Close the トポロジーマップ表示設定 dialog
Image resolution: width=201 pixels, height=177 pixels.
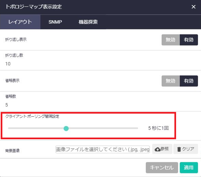(194, 7)
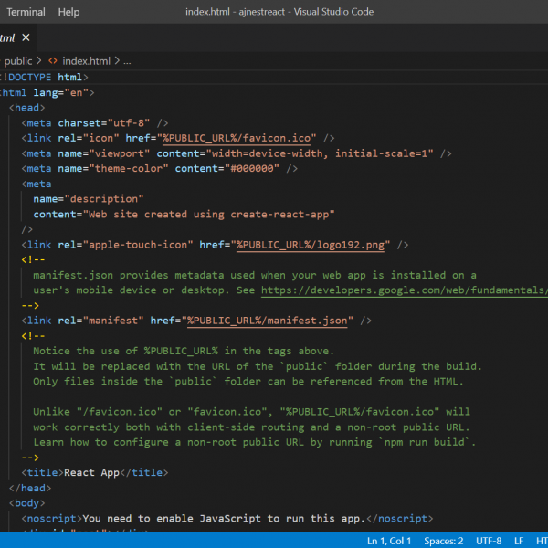
Task: Open the Terminal menu
Action: [x=26, y=12]
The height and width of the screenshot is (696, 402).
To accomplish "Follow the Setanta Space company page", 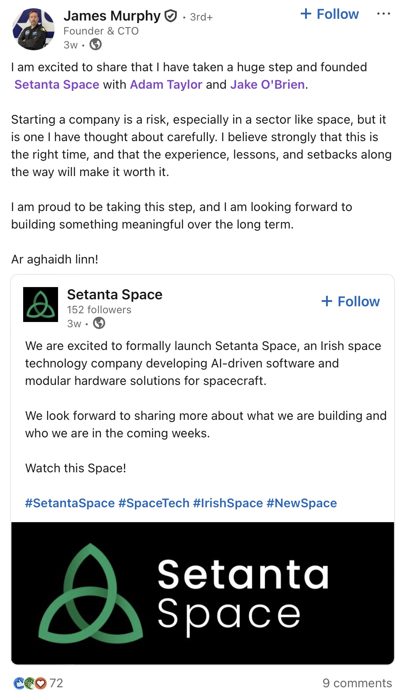I will tap(350, 301).
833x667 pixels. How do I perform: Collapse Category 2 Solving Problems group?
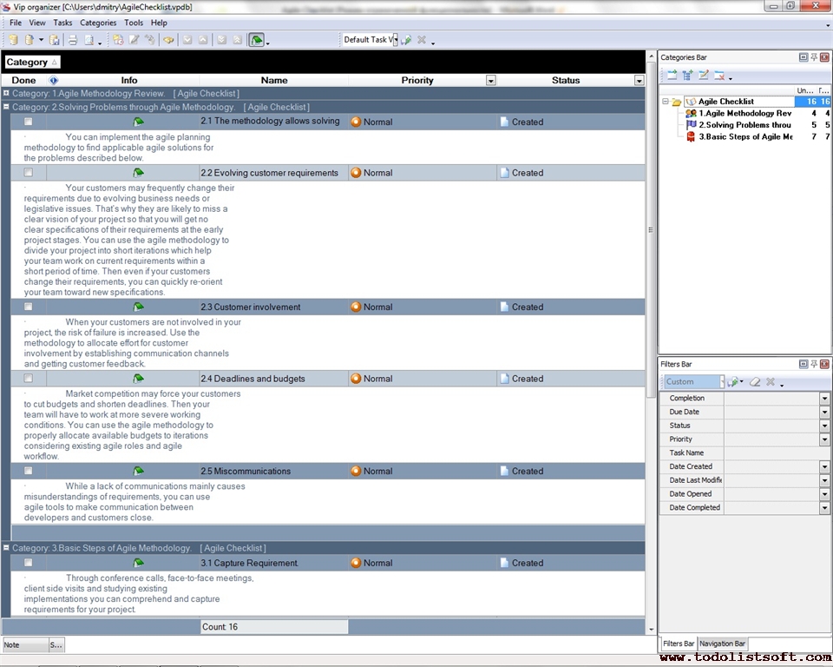6,107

TRY IT:
Extract word for word every line from the line that contains "833x667 pixels. How" to the final line of the data, both included, and nothing else; skip the pictures.

YOUR RESPONSE:
833x667 pixels. How do I perform: Collapse Category 2 Solving Problems group?
6,107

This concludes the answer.